I have found these characteristics are best developed when a child works alongside an adult, through chores, contributions or serving. Begin with one age-appropriate chore for your child and then add on. Learn more on this post and podcast.
The Franz Family Technology Boundaries
Parents also often ask me how we manage technology in our home. While I don’t feel like our way is the only option or even the best, I am thankful we set the boundaries that we did.
Our children had very little electronic use throughout the toddler and preschool years. On long car trips (over 5 hours) they would watch a DVD for the last leg of the trip. Infrequently (about an hour a week) they watched shows like Mr. Roger’s Neighborhood. This continued into their elementary years with watching What’s in the Bible? as a treat or when they were sick. We didn’t have a tablet or iPad. Smartphone apps were only for extenuating circumstances like unusually long wait times at the doctor’s office. I have absolutely no regrets for this decision as our kids learned how to play, create, build, and invent.
At age 12, my husband and I consider for each child their need for a phone for emergency situations and for staying in touch with us. We have 4 kids and not every one of them got or will get a phone at this age. It is a case-by-case decision. Social media and searching the web is not allowed. The phone is strictly for communication with mom and dad. If the child needs to text a friend or youth leader, they use my phone. During this time, we start working on texting etiquette and building trust. Yes, this means that our kids are the rarity among their peers. But they are fine! They have not been scarred by not having a device.
Our children typically get phones in high school (age 15) when they are driving and because so much communication with the youth group happens through texting and the GroupMe app. Boundaries increase as maturity is shown because we know that once college begins our children will have full access to electronics.
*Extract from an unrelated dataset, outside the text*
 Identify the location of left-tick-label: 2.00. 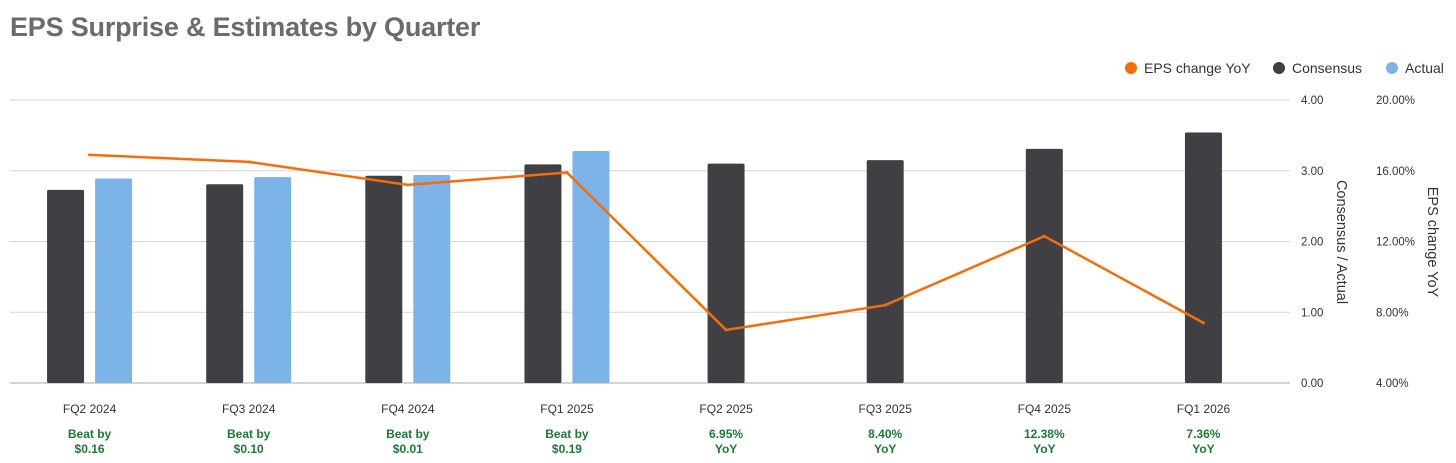
(1312, 243).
Throughout all of these stages we continually provide training while teaching the why’s and how’s of wise use. All cell phones and electronic devices stay in our bedroom at night, and we monitor use when family is around. Devices are not to be used alone as we views accountability as a blessing. We watch more movies as a family now, stopping to discuss attitudes, choices, and behaviors that we see portrayed on screen.
I am frequently asked about parental control apps like Bark and NetNanny. We have tried a few but found that most made normal phone use frustrating and were pretty easy to override. What we have discovered in our research and in parenting is that protection apps can slow down the curiosity, but when a child wants to get around a system, they can. A simple Google search is all that is needed.
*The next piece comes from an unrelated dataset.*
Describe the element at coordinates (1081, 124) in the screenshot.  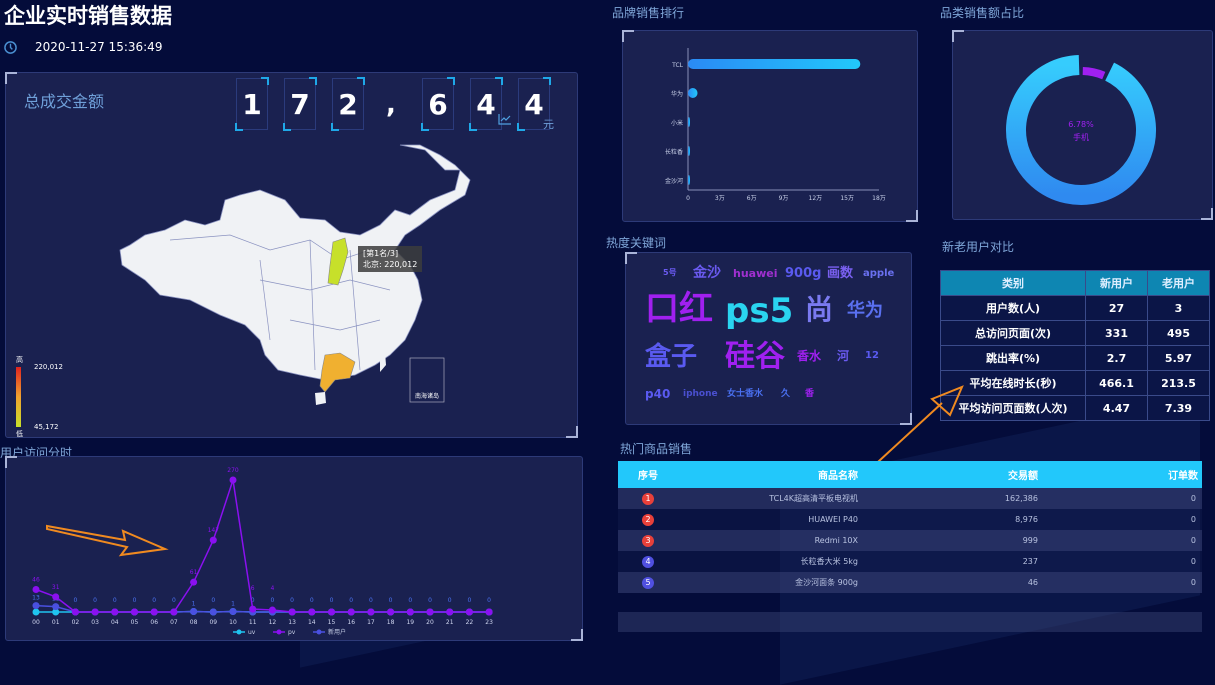
I see `donut-center-value: 6.78%` at that location.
Has this been a perfect plan? No, because we are not perfect parents, and our children have sinful hearts. But it has worked for us, providing opportunities to train our children before we release them as adults.
It’s Not too Late
Lastly, parents also tell me that it is too late to change how their child uses technology. But, the only failure in this is continuing down the wrong path.
If you have discovered that you need to put technology boundaries in place, today is the day. I believe parents have a beautiful opportunity to go before their children with an honest, humble spirit asking for forgiveness and letting their children know how things are going to be different. Share the verses from the past two posts about protecting our eyes and how we are to think about things that are pure and lovely.
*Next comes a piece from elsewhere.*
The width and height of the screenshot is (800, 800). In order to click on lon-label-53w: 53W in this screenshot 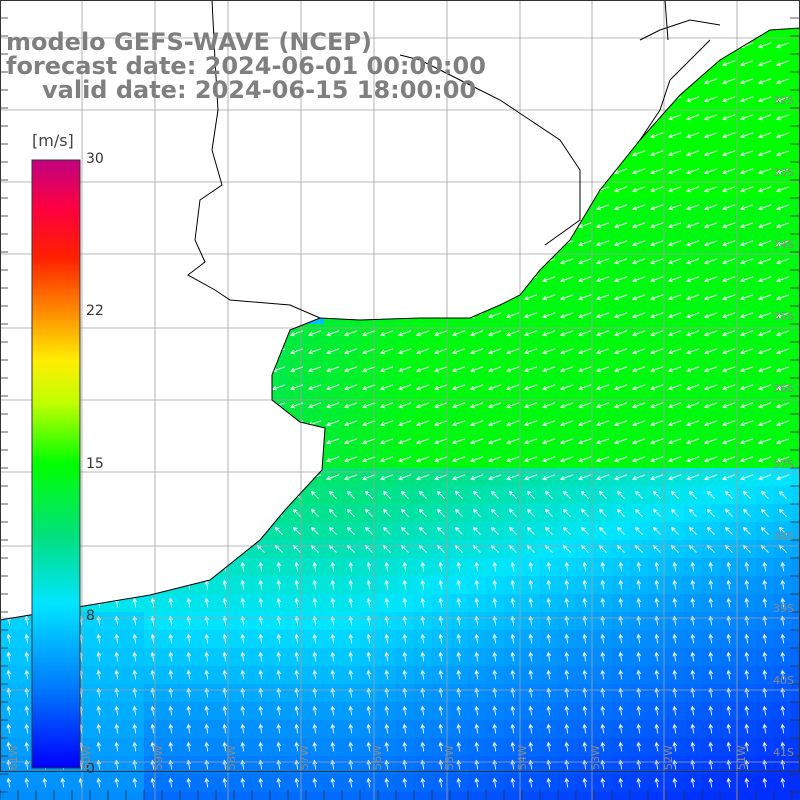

Then, depending on how far things have gotten, you may need to cut out electronics fully. No, it won’t be easy, and you will probably get push back. They will beg for TV and tablet time, but admitting you’re mistakes as a parent is part of the journey and provides a wonderful opportunity to demonstrate humility and grace. Use the time you’ve regained to build the child’s imagination through play, stickititveness, or just for conversation. Stay the course and with time and consistency, your child will understand you’re not wavering!